Wednesday, July 28, 2010

REVIEW: Child 44, by Tom Rob Smith

Child 44, by Tom Rob Smith. Published 2008 by Grand Central Publishing. Fiction. Crime Fiction.

I pounced on a hardcover copy of Child 44 as soon as I laid eyes on it; between my interest in books about Russia and the fact that it was nominated for the Man Booker Prize, it seemed like a great fit. And it's a thriller, and I love a good thriller.

I was half right.

Long on plot and style, Child 44 is a great pageturner about a series of murders in the 1950s Soviet Union. The setting is richly detailed and immersing, and the hero, Leo Demidov, is a Stalinist true believer who finds his faith in the system in which he's deeply invested shaken after the bizarre murders of several children. He's a respected security officer with a beautiful wife, but no one is ever secure in this world, and today's favorite is tomorrow's traitor. His deputy is gunning for him, fellow officers mistrust him and soon everything depends on his ability to prove that these murders are related and compel his superiors to act.

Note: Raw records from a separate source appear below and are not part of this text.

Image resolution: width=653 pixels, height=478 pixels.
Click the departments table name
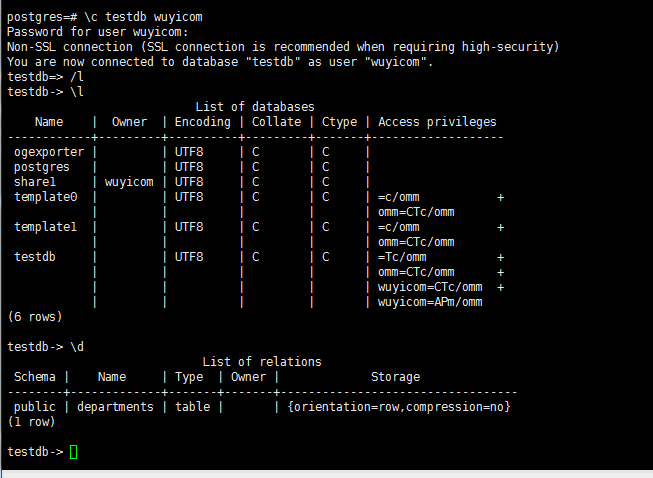click(x=115, y=407)
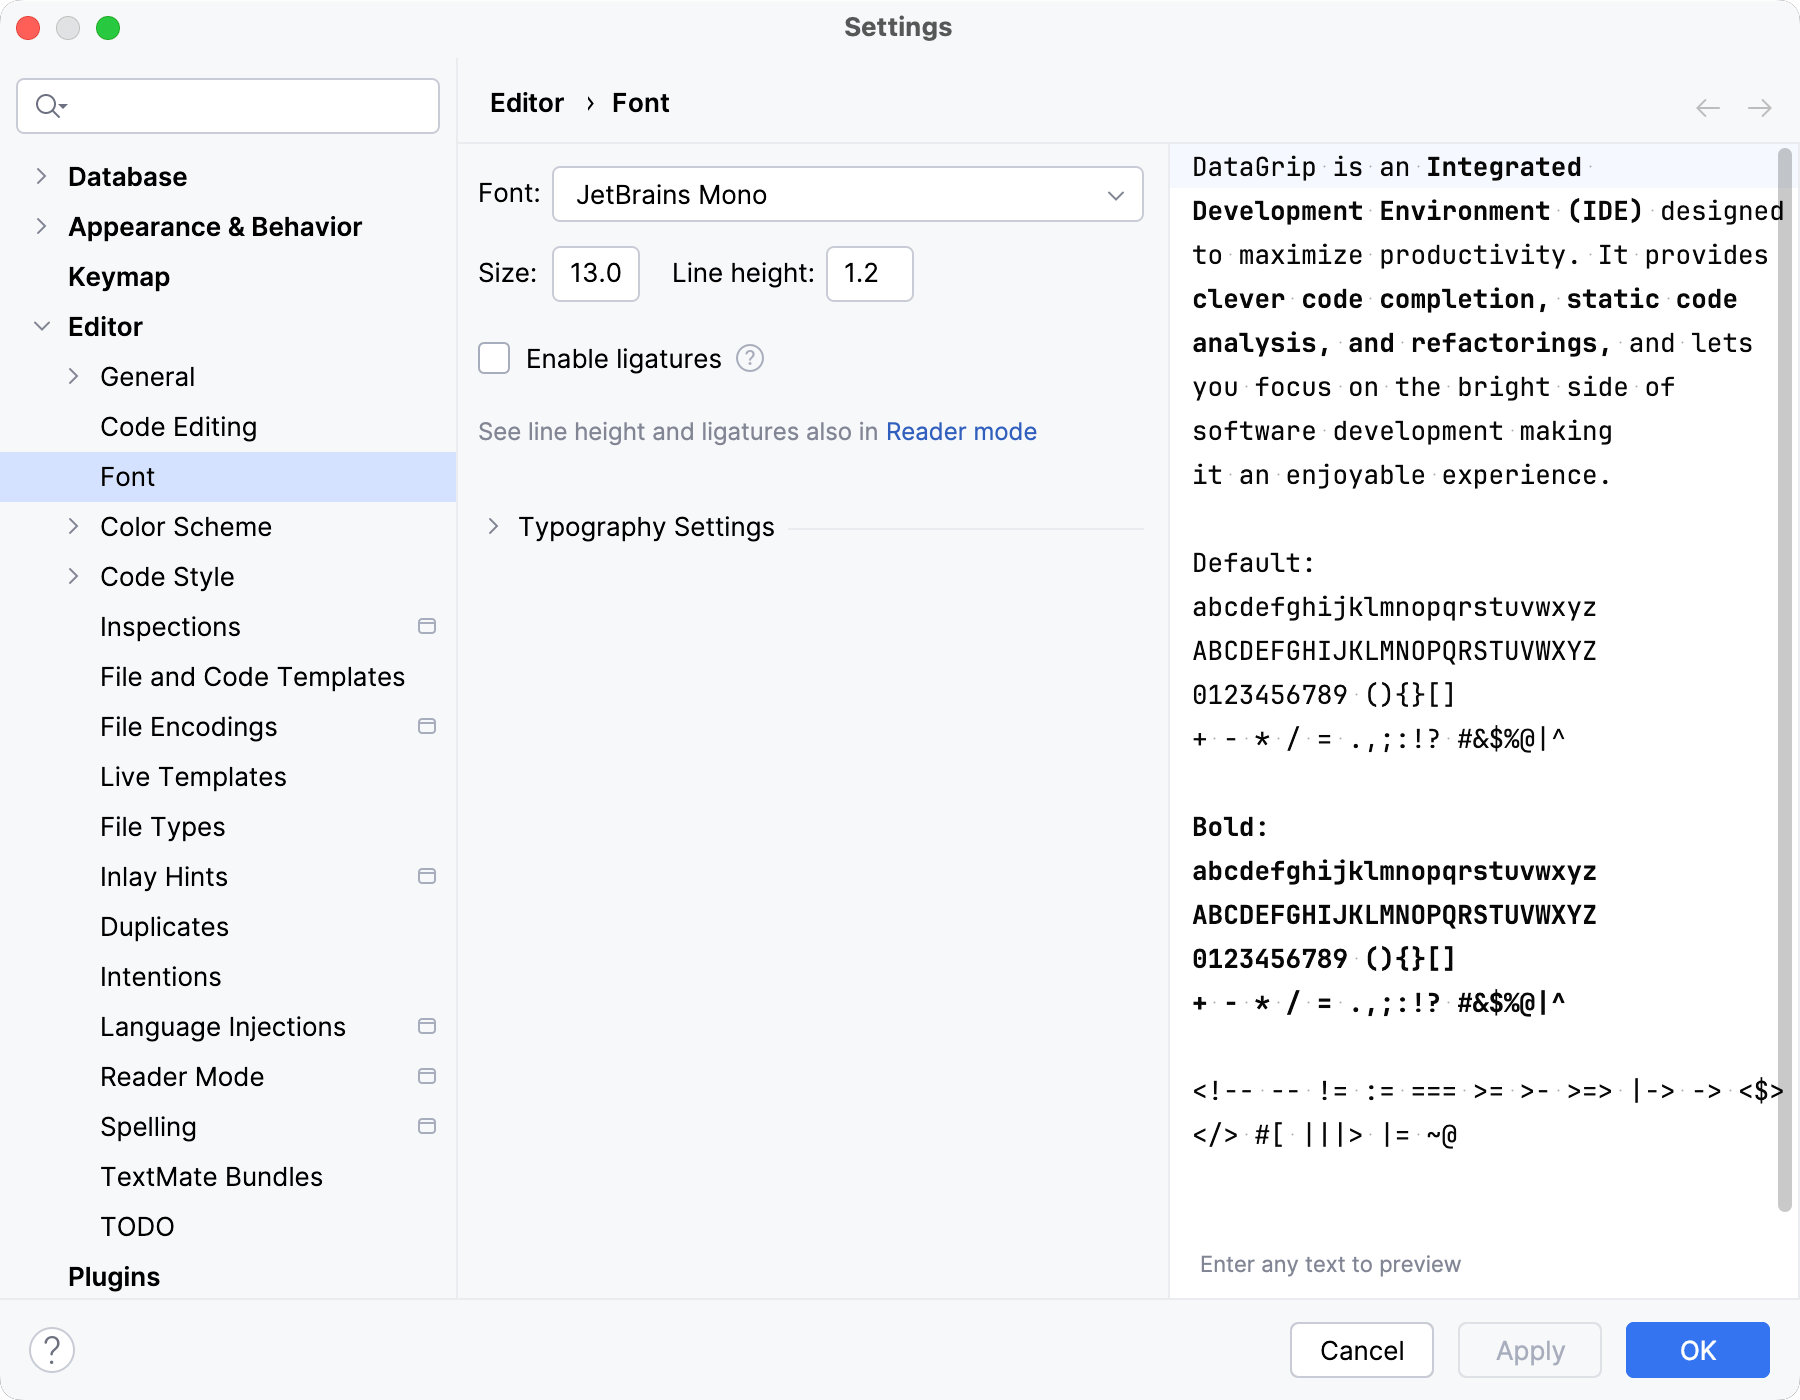Click the font Size input field
The width and height of the screenshot is (1800, 1400).
[596, 273]
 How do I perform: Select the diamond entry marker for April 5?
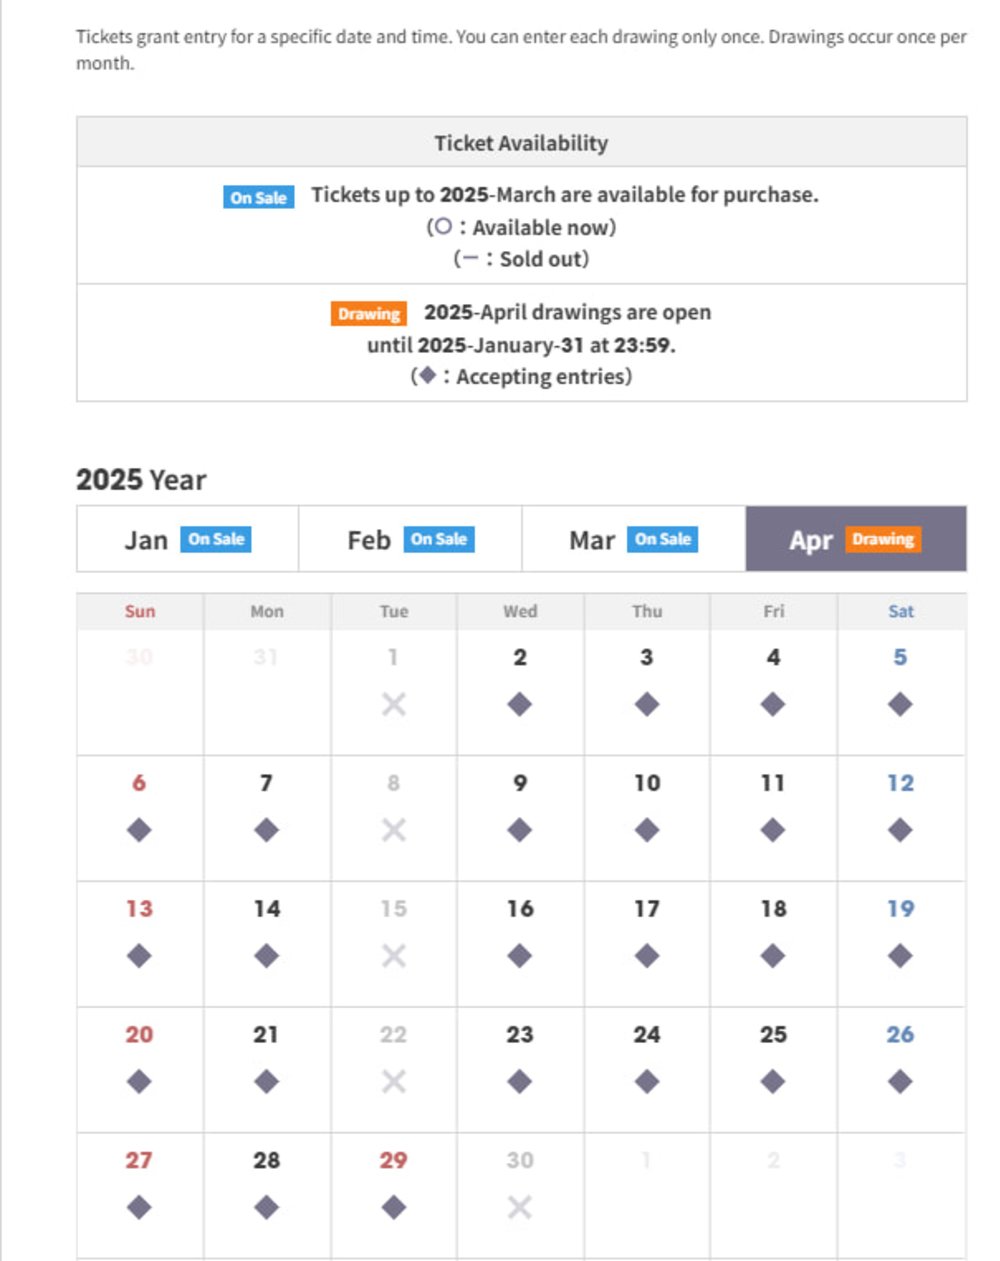[900, 705]
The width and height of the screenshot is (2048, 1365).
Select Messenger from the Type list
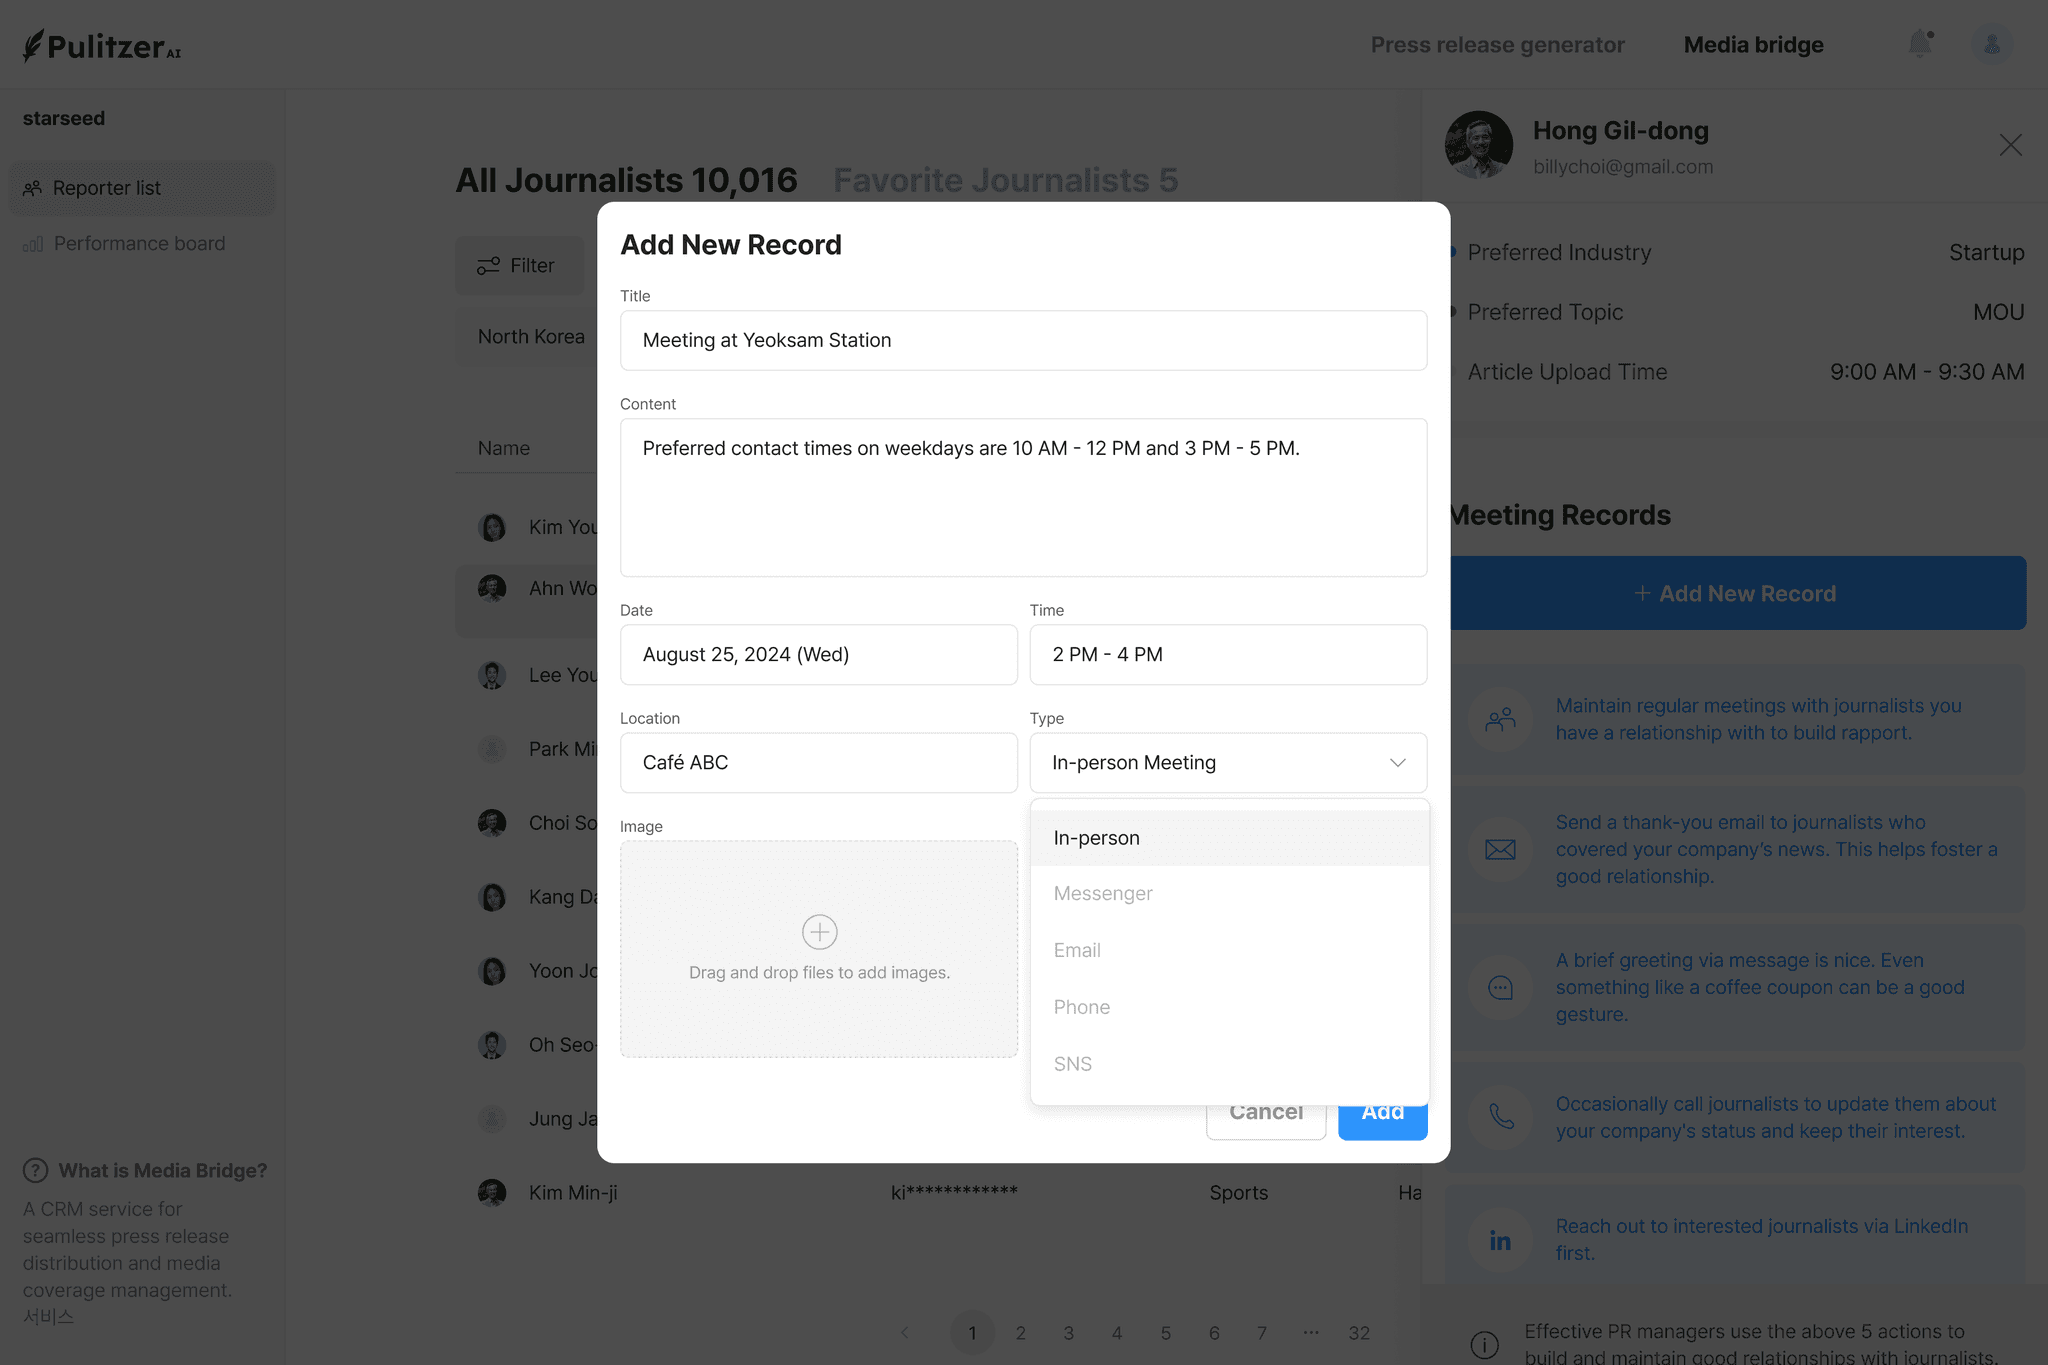[x=1103, y=894]
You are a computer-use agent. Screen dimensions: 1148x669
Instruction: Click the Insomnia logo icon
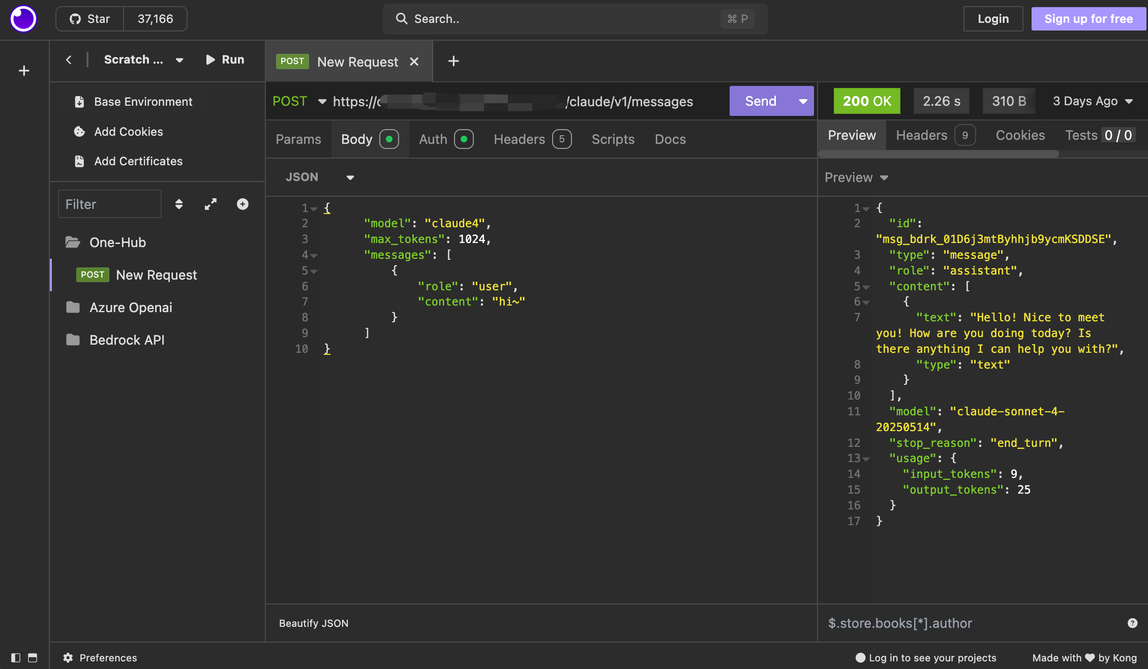point(23,19)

The emphasis here is definitely on the story and the setting. I enjoyed the fast pace of the plot and the twists and turns, and I love how much research Smith did on the Soviet criminal system and political and social culture. His writing is top-notch and he creates a riveting, scary and fascinatingly foreign world where losing favor with the boss means affecting the fate of one's whole family, and where rumors and innuendo can snuff out a life as easily as flicking a light switch. I liked the characters, especially Leo and his wife Raisa, but I wish that Smith had developed them more and given them a little more room to breathe. I didn't really buy the big transition in their relationship that occurs about three quarters of the way through, probably because I wasn't really sold on their relationship in the first place.

The one thing that really disappointed me, and what keeps me from recommending it without reservation, is the ending, which was far too convenient and dependent on coincidence. Of all the gin joints in all the world... yeah. And the backstory that explains it all didn't work for me, either. But you know what? Other than that, it's a fabulous read and I'd recommend it for thriller readers, for literary readers looking for something compelling for the beach bag and for readers interested in Russia for the cultural side of the story. That should cover a lot of readers!


FTC Disclosure: I did not receive this book for review.